Fonte comunicato stampa Anffas Trapani - In data 11 settembre con l’inizio dell’anno scolastico, Anffas Trapani denuncia nuovamente con fermezza l’ennesimo episodio di inosservanza dei Piani Educativi Individualizzati (PEI), fondamentale e obbligatorio per garantire il diritto all’inclusione scolastica degli alunni con disabilità, i discenti si trovano ad affrontare il nuovo anno scolastico senza i necessari strumenti di assistenza previsti.

Il PEI non è un documento facoltativo, bensì un atto vincolante redatto dal Gruppo di Lavoro Operativo per l’inclusione (GLO), previsto dal D.Lgs. 66/2017 e successivamente integrato dal D.Lgs. 96/2019, in attuazione della Legge 107/2015. Esso discende direttamente dai principi sanciti dalla Legge 104/1992, dalla Convenzione ONU sui diritti delle persone con disabilità (ratificata con Legge 18/2009) e dal Diritto allo studio sancito dalla Costituzione Italiana (artt. 3, 34, 38).

L’inosservanza delle ore di sostegno, di assistenza alla comunicazione e di tutte le misure previste nel PEI rappresenta una grave violazione di legge, oltre che una discriminazione diretta ai sensi della Legge 67/2006. Ogni mancata attuazione equivale a negare pari opportunità, ledendo la dignità dello studente e compromettendo il suo percorso di crescita formativa e personale.

È bene ricordare che:

  • Le ore indicate nel PEI devono essere integralmente rispettate dagli enti preposti (scuola, enti locali, ASP).
  • Il mancato rispetto configura responsabilità giuridica e può dare luogo ad azioni legali da parte delle famiglie.
  • Le istituzioni scolastiche e territoriali hanno l’obbligo di assicurare le risorse necessarie, senza alibi né rinvii.

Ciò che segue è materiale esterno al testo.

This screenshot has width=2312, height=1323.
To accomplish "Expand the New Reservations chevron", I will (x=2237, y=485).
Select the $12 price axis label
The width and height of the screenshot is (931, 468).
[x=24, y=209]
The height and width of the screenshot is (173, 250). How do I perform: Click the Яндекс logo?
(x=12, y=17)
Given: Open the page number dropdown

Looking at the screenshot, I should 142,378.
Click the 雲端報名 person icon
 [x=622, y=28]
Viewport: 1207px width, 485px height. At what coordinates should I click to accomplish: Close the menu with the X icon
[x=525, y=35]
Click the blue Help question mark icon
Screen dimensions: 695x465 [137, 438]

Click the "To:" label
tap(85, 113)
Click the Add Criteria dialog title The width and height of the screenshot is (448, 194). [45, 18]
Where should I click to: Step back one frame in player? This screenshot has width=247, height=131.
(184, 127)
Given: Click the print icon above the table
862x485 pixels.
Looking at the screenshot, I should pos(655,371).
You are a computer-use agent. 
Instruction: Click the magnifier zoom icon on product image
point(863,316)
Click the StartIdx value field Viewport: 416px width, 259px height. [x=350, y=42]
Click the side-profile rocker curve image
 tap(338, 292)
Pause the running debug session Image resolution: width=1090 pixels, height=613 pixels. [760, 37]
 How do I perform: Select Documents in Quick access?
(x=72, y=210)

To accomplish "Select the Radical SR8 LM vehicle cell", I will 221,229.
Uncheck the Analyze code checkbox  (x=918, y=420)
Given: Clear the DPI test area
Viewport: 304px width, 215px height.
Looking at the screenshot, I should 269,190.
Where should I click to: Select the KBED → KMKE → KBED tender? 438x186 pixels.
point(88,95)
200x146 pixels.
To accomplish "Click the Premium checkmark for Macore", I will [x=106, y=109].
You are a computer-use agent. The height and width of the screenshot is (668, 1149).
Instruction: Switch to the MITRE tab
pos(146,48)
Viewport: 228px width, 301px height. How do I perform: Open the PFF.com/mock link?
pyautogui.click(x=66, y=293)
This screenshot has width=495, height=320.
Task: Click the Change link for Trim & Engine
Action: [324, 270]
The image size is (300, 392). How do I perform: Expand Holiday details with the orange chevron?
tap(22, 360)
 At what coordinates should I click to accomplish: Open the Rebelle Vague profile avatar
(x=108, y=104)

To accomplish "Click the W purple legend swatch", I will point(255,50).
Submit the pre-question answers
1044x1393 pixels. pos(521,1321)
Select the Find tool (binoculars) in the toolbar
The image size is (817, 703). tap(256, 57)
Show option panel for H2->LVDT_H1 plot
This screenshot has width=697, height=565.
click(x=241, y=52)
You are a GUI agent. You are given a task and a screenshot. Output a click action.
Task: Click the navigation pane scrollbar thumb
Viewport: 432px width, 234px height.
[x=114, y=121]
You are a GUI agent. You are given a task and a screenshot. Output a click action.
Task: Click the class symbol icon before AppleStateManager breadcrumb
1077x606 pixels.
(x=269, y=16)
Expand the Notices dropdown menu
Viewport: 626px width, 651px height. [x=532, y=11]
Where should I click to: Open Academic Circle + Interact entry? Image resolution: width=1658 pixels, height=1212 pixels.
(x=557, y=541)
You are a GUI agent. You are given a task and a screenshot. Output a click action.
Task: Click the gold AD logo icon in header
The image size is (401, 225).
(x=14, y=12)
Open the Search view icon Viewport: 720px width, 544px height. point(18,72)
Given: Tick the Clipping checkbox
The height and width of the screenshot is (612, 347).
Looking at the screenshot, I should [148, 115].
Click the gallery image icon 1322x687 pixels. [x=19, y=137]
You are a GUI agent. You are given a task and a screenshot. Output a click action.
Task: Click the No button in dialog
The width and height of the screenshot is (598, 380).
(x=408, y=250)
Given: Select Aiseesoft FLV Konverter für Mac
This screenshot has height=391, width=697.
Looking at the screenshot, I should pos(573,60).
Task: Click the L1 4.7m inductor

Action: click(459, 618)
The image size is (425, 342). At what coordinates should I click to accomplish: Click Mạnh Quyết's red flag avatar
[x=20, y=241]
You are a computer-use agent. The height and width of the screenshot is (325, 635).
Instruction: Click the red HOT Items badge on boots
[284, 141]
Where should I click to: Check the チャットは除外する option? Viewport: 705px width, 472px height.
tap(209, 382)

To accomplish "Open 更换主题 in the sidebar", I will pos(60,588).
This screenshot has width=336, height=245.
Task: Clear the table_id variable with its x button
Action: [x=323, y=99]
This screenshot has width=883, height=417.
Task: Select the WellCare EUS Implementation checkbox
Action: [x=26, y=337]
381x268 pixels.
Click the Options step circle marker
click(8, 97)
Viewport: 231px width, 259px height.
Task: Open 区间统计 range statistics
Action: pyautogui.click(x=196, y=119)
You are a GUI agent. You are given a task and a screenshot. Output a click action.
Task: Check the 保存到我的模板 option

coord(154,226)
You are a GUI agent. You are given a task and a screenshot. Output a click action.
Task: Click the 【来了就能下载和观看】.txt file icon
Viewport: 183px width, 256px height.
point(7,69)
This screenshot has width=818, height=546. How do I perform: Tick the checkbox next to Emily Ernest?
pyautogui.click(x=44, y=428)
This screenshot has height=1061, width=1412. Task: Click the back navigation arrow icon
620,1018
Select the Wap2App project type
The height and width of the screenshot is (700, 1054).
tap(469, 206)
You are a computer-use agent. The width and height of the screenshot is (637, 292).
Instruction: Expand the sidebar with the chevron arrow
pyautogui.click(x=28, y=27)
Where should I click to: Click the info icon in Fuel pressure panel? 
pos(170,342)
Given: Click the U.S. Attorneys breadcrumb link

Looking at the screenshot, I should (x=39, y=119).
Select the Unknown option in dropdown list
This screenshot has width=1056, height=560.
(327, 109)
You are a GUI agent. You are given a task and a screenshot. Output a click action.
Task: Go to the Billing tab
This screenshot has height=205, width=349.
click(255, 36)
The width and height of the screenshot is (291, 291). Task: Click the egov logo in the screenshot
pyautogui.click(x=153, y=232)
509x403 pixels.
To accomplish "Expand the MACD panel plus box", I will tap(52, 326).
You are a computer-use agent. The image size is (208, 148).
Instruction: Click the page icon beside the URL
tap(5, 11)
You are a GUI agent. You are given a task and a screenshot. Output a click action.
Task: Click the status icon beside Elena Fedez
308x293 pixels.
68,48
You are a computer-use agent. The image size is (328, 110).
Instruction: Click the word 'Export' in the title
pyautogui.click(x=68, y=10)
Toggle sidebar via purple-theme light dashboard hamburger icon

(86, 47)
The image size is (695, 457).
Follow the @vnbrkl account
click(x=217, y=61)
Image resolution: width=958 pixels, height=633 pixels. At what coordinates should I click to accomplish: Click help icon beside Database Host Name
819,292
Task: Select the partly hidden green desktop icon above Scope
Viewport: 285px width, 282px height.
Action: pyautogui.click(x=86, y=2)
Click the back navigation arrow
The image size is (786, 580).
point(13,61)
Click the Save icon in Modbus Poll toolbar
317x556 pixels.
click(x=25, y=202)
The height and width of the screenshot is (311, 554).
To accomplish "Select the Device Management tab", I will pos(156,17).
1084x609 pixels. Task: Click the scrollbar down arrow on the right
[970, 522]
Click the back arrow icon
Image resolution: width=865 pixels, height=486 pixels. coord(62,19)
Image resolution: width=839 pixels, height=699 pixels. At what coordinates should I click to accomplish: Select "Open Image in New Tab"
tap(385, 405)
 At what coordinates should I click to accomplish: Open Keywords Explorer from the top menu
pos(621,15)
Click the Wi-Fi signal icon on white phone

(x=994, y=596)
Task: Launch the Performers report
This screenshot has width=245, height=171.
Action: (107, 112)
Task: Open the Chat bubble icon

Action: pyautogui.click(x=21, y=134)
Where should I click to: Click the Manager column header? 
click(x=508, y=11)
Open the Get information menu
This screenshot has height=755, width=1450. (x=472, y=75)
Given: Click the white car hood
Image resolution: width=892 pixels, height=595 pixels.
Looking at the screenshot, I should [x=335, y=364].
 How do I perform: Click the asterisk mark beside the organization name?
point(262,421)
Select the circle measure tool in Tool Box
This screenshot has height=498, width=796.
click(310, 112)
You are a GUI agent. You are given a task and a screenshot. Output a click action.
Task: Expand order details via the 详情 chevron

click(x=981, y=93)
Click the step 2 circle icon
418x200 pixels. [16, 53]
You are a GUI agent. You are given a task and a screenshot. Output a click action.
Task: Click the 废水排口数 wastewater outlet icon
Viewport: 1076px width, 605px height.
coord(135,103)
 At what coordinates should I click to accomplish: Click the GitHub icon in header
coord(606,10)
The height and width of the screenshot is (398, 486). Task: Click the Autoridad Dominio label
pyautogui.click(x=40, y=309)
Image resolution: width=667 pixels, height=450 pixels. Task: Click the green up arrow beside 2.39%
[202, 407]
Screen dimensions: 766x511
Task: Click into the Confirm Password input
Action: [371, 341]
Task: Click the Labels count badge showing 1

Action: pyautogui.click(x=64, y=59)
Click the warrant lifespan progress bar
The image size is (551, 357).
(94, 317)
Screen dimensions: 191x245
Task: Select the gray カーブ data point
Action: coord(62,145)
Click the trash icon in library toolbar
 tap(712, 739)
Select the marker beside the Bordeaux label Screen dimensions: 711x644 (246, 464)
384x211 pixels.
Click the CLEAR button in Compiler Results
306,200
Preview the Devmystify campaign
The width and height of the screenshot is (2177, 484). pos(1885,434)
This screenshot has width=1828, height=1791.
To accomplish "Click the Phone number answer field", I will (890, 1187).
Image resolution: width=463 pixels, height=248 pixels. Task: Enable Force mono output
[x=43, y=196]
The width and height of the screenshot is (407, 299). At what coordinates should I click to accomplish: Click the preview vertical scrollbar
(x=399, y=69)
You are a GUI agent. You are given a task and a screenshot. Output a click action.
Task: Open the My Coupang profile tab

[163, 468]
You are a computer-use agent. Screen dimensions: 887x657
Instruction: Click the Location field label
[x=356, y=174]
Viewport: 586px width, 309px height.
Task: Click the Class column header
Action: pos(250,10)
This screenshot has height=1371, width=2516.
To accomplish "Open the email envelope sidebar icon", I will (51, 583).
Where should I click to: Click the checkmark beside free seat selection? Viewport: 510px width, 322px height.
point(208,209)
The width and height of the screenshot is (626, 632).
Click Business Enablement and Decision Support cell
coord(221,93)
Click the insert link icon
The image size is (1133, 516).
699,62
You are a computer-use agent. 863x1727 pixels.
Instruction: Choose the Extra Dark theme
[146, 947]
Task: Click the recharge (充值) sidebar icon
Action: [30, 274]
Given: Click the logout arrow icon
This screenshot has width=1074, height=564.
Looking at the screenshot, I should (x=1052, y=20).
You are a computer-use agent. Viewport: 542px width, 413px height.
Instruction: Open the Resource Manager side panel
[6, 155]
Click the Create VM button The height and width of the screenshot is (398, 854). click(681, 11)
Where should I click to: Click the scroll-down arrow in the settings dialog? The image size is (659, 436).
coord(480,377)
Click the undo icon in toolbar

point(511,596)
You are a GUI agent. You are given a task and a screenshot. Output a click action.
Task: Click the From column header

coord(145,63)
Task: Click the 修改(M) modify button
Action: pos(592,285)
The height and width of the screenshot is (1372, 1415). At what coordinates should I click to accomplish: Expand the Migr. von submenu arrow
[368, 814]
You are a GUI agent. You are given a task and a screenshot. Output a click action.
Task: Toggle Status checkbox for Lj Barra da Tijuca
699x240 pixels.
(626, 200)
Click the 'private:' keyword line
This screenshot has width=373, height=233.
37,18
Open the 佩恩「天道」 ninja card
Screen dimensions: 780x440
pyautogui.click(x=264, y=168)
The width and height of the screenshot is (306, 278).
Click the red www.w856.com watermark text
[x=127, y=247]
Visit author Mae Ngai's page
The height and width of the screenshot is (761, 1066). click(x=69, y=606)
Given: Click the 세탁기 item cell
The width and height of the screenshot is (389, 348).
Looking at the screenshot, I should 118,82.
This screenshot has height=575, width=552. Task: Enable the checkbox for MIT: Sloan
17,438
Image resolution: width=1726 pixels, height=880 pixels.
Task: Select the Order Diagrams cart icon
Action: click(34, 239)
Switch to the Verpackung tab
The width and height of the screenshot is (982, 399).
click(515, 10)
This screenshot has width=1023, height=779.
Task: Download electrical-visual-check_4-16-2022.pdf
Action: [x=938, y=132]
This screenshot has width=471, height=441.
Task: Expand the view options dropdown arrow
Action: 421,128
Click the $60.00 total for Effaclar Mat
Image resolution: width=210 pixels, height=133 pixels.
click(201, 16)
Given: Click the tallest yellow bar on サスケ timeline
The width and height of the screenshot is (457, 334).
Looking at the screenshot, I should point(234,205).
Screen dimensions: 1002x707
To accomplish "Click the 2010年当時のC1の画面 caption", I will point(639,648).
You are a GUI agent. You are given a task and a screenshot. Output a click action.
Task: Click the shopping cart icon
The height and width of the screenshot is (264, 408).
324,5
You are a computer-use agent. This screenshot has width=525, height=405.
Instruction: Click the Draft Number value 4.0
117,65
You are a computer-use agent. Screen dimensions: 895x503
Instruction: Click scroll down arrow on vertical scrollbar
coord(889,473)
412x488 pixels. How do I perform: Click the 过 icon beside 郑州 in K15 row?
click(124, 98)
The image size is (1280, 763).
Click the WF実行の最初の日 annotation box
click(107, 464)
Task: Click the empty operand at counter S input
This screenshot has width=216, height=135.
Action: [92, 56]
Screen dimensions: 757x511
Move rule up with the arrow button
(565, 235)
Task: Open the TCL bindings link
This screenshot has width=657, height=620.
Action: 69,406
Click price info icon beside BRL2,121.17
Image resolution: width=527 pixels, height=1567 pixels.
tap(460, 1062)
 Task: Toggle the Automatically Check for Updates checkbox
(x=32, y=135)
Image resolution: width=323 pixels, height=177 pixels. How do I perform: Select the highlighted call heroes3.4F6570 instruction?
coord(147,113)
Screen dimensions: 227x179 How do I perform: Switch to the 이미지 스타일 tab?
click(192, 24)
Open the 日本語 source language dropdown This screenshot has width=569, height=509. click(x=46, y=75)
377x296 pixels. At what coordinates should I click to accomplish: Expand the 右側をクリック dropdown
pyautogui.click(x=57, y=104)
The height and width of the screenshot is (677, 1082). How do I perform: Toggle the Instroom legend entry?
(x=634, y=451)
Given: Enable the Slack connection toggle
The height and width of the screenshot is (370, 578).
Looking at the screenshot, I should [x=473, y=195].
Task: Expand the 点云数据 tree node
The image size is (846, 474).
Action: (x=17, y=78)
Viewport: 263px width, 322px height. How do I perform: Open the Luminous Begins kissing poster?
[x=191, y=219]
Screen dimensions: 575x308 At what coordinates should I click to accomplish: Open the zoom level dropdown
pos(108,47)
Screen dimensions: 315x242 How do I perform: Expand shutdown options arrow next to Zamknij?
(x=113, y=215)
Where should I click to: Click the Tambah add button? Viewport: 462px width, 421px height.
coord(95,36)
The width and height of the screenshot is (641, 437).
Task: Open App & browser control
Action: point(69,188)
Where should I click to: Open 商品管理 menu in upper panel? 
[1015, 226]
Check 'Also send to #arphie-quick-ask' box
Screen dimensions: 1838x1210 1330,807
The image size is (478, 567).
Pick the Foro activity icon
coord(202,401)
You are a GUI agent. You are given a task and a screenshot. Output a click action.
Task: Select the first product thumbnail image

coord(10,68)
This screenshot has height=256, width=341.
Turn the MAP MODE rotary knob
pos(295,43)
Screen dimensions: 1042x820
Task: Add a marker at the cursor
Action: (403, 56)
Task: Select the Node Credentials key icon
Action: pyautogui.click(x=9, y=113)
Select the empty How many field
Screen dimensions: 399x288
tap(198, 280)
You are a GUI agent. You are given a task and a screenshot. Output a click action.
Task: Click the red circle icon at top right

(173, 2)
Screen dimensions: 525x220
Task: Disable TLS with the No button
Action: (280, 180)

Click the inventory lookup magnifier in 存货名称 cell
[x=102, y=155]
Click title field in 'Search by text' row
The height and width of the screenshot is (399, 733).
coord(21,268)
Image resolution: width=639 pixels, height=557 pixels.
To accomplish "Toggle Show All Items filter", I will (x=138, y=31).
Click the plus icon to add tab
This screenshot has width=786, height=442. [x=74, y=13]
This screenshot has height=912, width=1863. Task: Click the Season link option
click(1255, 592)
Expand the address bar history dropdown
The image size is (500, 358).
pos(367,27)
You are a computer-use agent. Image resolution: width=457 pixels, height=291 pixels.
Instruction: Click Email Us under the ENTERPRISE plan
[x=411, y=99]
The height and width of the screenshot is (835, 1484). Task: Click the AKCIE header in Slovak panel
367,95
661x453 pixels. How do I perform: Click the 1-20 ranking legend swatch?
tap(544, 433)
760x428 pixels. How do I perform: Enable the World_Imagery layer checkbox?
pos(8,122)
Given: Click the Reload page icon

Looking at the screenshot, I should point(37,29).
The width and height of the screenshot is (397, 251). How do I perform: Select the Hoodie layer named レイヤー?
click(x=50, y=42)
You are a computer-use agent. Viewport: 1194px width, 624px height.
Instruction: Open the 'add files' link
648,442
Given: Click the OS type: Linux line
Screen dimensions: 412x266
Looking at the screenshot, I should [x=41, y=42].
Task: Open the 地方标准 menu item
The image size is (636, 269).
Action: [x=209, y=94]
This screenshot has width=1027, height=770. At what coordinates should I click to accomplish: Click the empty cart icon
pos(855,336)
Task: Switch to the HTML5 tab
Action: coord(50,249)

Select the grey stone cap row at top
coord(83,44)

Anffas Trapani esprime indignazione per il silenzio e l’indifferenza che troppo spesso accompagnano questi episodi e chiede un immediato intervento delle autorità competenti affinché vengano ripristinati i diritti lesi e siano garantite le condizioni di reale inclusione.

Non possiamo accettare che il PEI venga trattato come carta straccia: è un diritto, non una concessione. Ogni giorno di ritardo equivale a un diritto negato, a una discriminazione inflitta ai nostri ragazzi e alle loro famiglie”.

Anffas Trapani invita le famiglie a denunciare ogni inadempienza e ribadisce che non esiterà a tutelare in tutte le sedi competenti i diritti degli studenti con disabilità.